The Volkswerft was founded in 1948 as Ingenieurbau Ges.m.b.H.. On April 25 the first trawler was delivered and on June 15, 1948 the VEB Volkswerft Stralsund was registered.

From 1948 till 1953 the shipyard produced 196 ships, all of them to be used for reparation payments to the Soviet Union.

In the following years, the Volkswerft produced trawlers for the Soviet and other fleets. In October 1957, the first ship built for a fleet not pertaining to the Eastern Bloc was delivered to Iceland. In 1973, Lloyd's of London saw the Volkswerft as number one in the production of trawlers worldwide.

After 1990, the Volkswerft was privatized two times, first as Volkswerft Stralsund GmbH becoming part of the Vulkan-Gruppe (Bremen) in 1993. In 1998 it became part of the Maersk group, Maersk having paid 25 million DM to the Treuhand.

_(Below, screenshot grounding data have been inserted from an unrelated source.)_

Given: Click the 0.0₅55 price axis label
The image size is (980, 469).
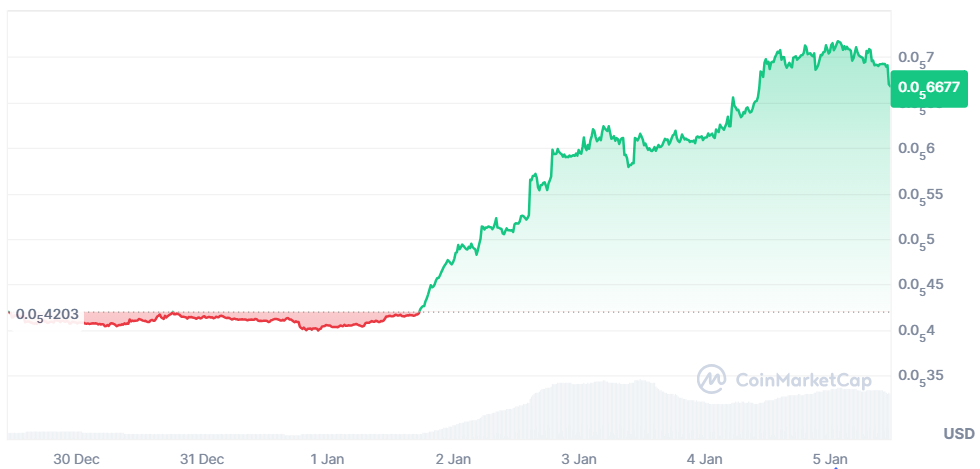Looking at the screenshot, I should pyautogui.click(x=921, y=195).
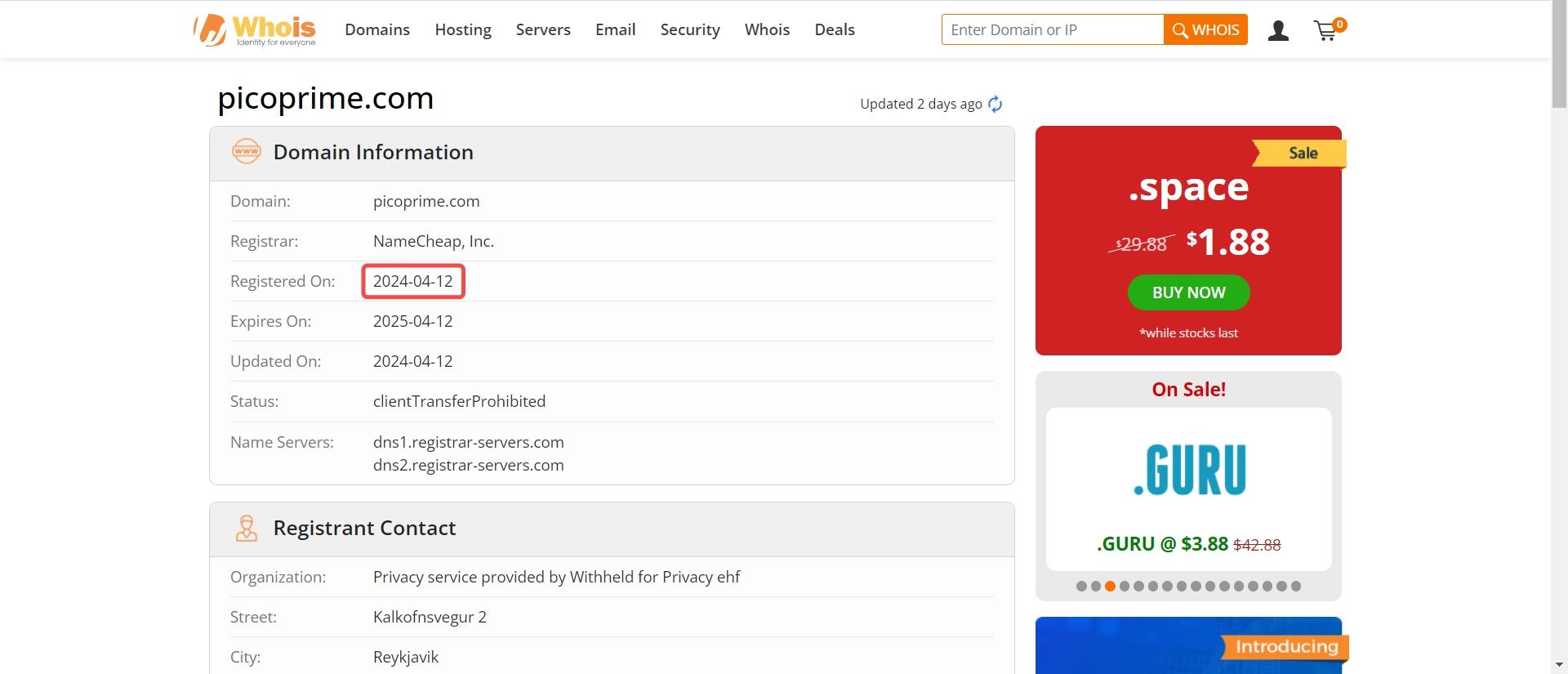Select the last carousel dot indicator
Screen dimensions: 1568x674
(x=1296, y=586)
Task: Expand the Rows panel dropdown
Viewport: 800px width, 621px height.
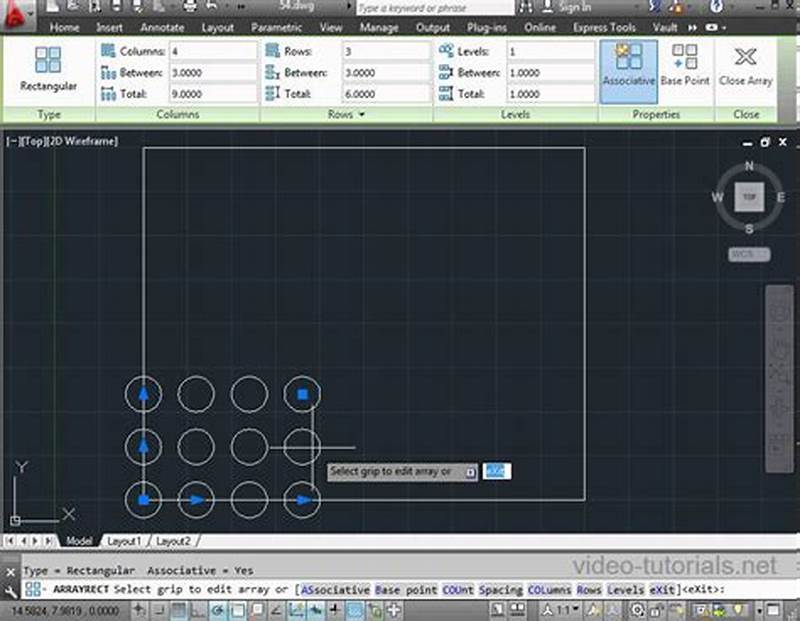Action: 360,115
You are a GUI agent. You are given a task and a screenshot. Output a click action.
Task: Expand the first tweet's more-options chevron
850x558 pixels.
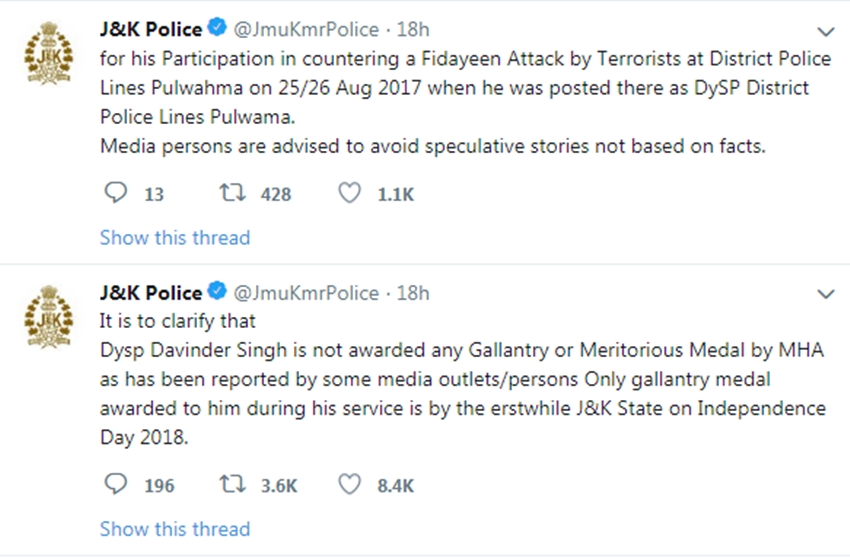coord(826,31)
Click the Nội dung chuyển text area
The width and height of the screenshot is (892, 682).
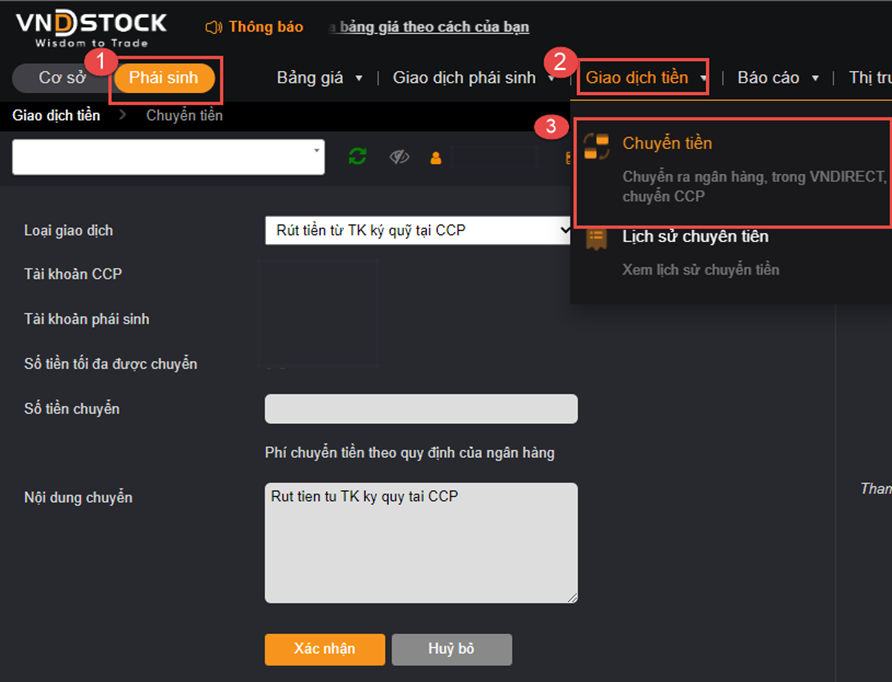coord(421,543)
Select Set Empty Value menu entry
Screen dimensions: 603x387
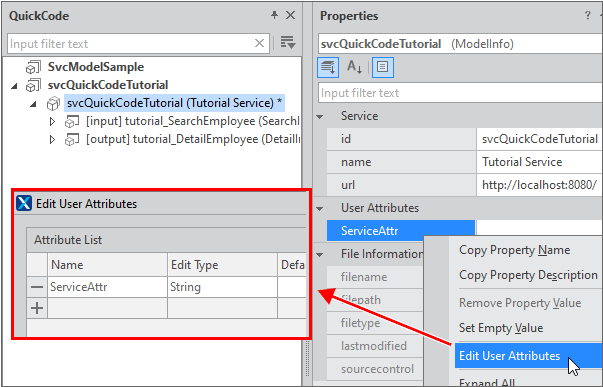(x=501, y=328)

The yard is completely modernized by now, including a large shipbuilding hall and a 230 m (now 275 m length) ship lift to launch the ships. Container ships (2,500 class) are produced for the Mærsk fleet. They have a size of 2,900-3,000 TEU. Supply vessels and cable-laying vessels are also produced.

In 2016, the yard was purchased by Genting Hong Kong and folded into the newly formed MV Werften group with two other German shipbuilders. In 2022, the company filed for bankruptcy. Same year, the site was bought by the City of Stralsund. Since then, different companies are based at the former shipyard facilities. For example, the scrapping company Leviathan GmbH from Bremen is planning to scrap ships here.